III. THE FEDERAL JUDICIAL
CENTER STUDY:
ADR IN THE "DEMONSTRATION DISTRICTS"
If the RAND Report leaves some things to be desired, there is, happily, research carefully and professionally conducted of well-established, fully thought out and considered, carefully refined court-annexed ADR programs that can certainly provide useful and relevant guidance to any polity contemplating the possible utility of such programs.
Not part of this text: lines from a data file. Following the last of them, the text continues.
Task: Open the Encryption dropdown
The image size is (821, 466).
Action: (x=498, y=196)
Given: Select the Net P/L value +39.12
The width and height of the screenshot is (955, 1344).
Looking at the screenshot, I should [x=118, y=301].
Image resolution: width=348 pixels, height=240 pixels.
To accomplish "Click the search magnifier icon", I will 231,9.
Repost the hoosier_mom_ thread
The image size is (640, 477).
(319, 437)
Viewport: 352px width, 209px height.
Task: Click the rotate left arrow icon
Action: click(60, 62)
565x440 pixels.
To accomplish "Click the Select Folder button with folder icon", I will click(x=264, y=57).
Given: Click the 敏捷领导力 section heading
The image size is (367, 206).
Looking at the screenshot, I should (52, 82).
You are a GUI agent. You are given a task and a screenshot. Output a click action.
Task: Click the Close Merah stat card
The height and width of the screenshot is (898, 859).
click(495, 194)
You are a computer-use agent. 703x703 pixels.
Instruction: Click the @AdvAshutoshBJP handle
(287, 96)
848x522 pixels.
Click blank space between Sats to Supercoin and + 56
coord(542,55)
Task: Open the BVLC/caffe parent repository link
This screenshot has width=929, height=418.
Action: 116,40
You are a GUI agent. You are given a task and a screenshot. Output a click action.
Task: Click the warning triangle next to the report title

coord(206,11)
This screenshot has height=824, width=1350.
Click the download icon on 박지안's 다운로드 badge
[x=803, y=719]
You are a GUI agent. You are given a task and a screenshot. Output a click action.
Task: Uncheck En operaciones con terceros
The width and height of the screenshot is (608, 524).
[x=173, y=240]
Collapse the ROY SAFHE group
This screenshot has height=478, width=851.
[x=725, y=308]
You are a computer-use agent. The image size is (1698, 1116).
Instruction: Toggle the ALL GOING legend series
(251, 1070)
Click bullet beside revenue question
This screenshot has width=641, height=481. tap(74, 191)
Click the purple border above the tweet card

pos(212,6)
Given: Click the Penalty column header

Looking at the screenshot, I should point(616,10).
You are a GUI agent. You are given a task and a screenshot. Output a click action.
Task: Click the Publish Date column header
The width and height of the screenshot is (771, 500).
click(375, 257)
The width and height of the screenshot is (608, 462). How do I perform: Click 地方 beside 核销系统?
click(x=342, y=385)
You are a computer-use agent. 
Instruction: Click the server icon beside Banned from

As the CPR's Statement of Concerns Regarding the RAND ADR Study points out:
[O]ther recent studies of well-designed court ADR programs have found significant reductions in case processing time and litigant costs. . . . [T]he Federal Judicial Center's recent report to the U.S. Judicial Conference Committee on Court Administration and Case Management33/ documents significant cost and time savings in the [Western District of Missouri's mediation program] and in the ADR programs in the Northern District of California.34/------------------------------------------------------------------------------
33./ D. STIENSTRA, M. JOHNSON, P. LOMBARD, REPORT TO THE JUDICIAL CONFERENCE COMMITTEE ON COURT ADMINISTRATION AND CASE MANAGEMENT: A STUDY OF FIVE DEMONSTRATION PROGRAMS ESTABLISHED UNDER THE CIVIL JUSTICE REFORM ACT OF 1990 (Fed. Judicial Ctr. 1997)[hereinafter FJC STUDY].
34./ CPR Statement, supra note 28, at 3. The Statement goes on to note that, "Earlier studies from the National Center for State Courts and other researchers have also found cost and time savings attributable to ADR and related case management techniques." Id.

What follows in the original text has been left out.